Part of LiveWorld's general design aesthetic is to not hide anything from the user. Detail must often be suppressed to save screen resources and the user's attentional resources, but it should always be ultimately accessible. Another design goal is simplicity and regularity. These goals may sometimes be in conflict with the goal of using anthropomorphic metaphors. It may help convey the anthropomorphic feel of the system to suppress some of the internals of the system. For instance, the god agent strains the metaphor of the system at several points. It exists primarily for the sake of internal regularity, making it possible to treat the entire group of agents as a single structure. But from the user's point of view, it is at variance with the metaphor of distributed agents. Why are we gathering the diverse set of top-level tasks under a single director? Perhaps it would be better to hide god from the user, preserving the impression of independent agents for top-level tasks.

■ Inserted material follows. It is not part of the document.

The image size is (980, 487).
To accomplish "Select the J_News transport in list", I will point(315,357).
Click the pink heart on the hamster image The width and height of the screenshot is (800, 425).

Another instance in which the anthropomorphic mapping is not simple is in the area of emotional icons. We would like to use the emotional state anger to indicate that two nodes are in conflict. But this can't be done with a straightforward mapping between the agent states and the displayed emotional states, because in the usual case, at any given time one of the nodes involved in a conflict is going to be satisfied (its goal is currently met) and one is not. Satisfaction and being-in-conflict are thus somewhat orthogonal properties of nodes, and if they were translated straightforwardly into a screen representation, there would have to be an angry face and a smiling face displayed (in fact an early version of the system worked in just this way). However, this would strain the anthropomorphic metaphor, which dictates that an agent present a single face to the world. The solution was to just show the angry face, which encoded the more salient of the node properties. Another solution would be to have richer icons that could represent angry-and-satisfied and angry-and-unsatisfied in a single expression, or even better, generate faces parametrically rather than using fixed icons. This opens up the possibility for incorporating all relevant information about an agent (satisfaction, determination, success, conflict status) in a single highly expressive facial representation generated on the fly (Thórisson 1996). Humans can read a lot into a face--whether the computer can write out its state in such a way that it can be so read remains to be seen.